### Opdracht
Haal uit de tekst over de stroke index het stuk vanaf "Meld je hier" tot en met "of gegeven worden." en neem het woordelijk over.

### Geselecteerde tekst
Meld je hier aan voor de 15 euro lessen. 

 Lesagenda

Robert Hage van de NGF legt uit...

Het begrip ‘stroke index’ (SI) is het beste samen te vatten als de waarde die wordt toegekend aan elke hole op een golfbaan om te bepalen waar handicapslagen gekregen of gegeven worden.

De stroke index is een indicatie van de moeilijkheid van een bepaalde hole, waarbij ideaal gesproken de moeilijkste hole stroke index 1 krijgt en de makkelijkste hole stroke index 18. Verderop, onder de kop ‘Richtlijnen voor het bepalen van de stroke indices’, lees je hier meer over.

Waarom een stroke index?

(Opgeslagen items)
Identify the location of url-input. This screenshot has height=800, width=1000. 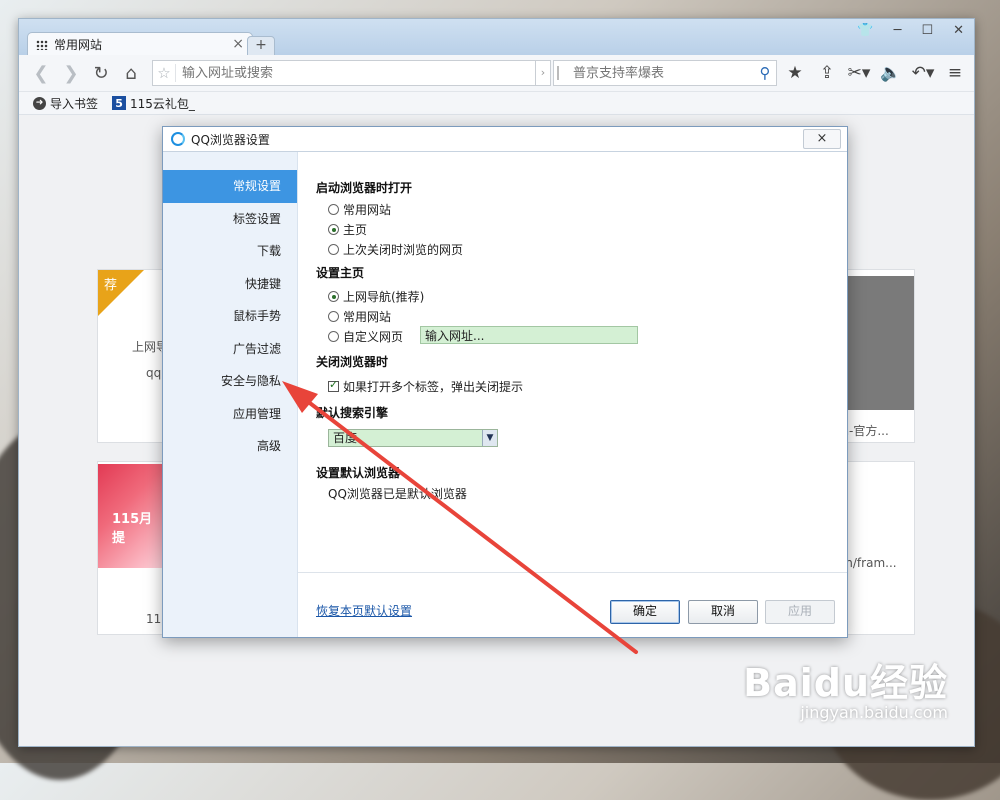
(352, 73). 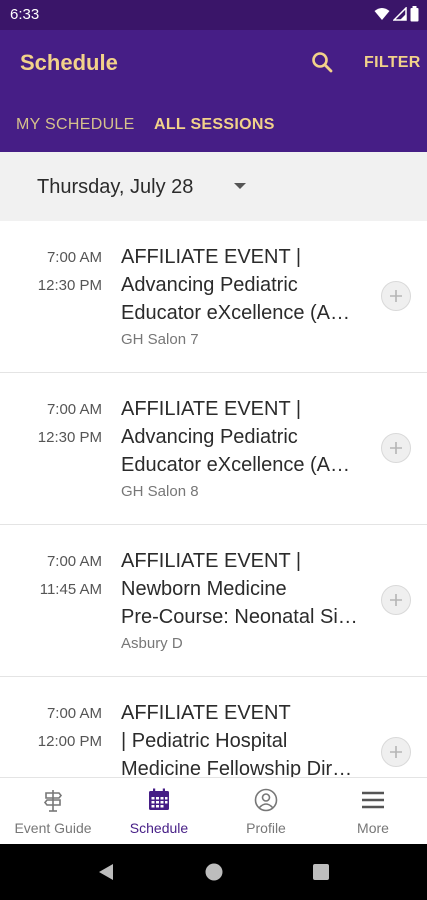 What do you see at coordinates (69, 62) in the screenshot?
I see `page-title: Schedule` at bounding box center [69, 62].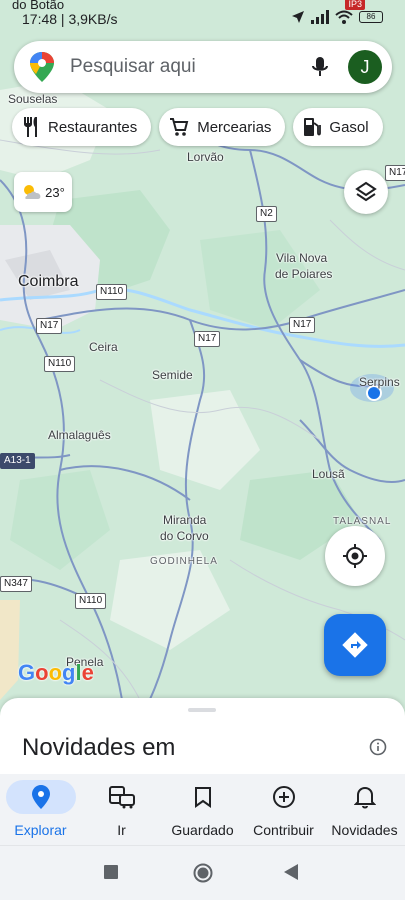 The image size is (405, 900). I want to click on map-label-talasnal: TALASNAL, so click(362, 522). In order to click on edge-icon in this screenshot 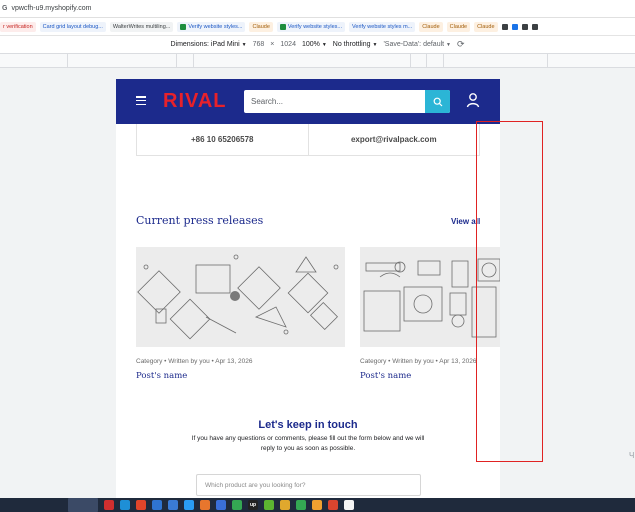, I will do `click(125, 505)`.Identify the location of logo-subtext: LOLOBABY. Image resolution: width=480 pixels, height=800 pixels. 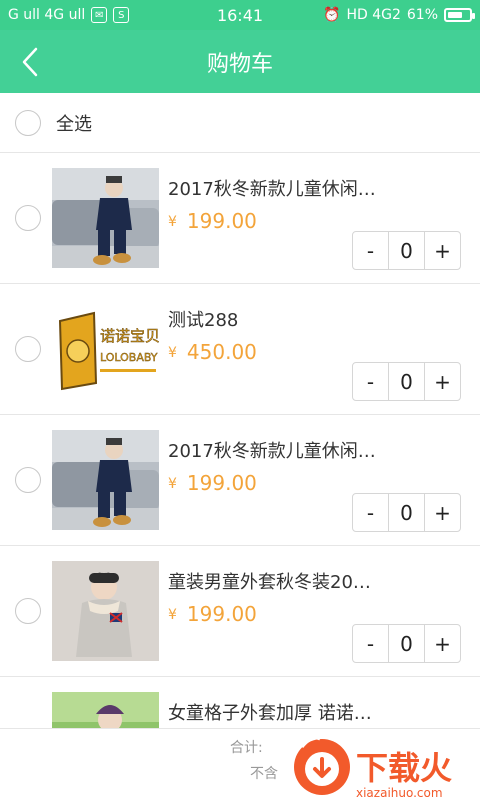
(129, 358). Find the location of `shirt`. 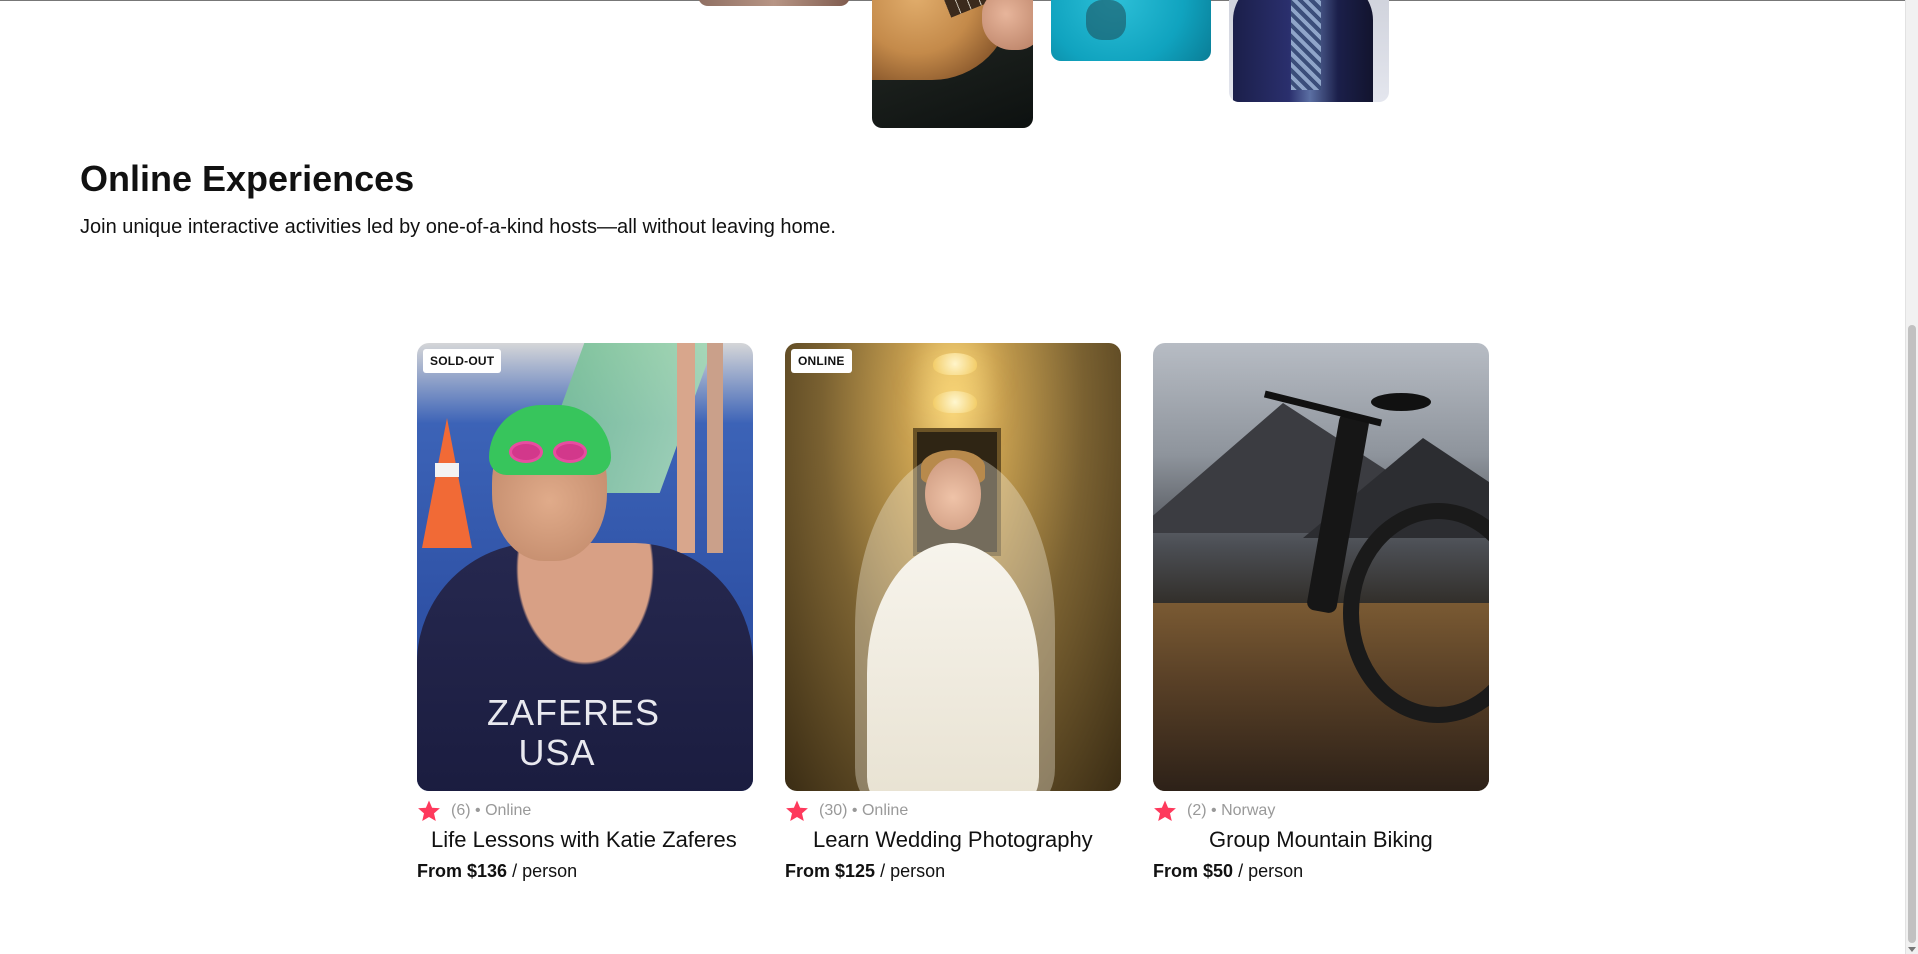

### Uitgewerkte opgave
Meld je hier aan voor de 15 euro lessen. 

 Lesagenda

Robert Hage van de NGF legt uit...

Het begrip ‘stroke index’ (SI) is het beste samen te vatten als de waarde die wordt toegekend aan elke hole op een golfbaan om te bepalen waar handicapslagen gekregen of gegeven worden.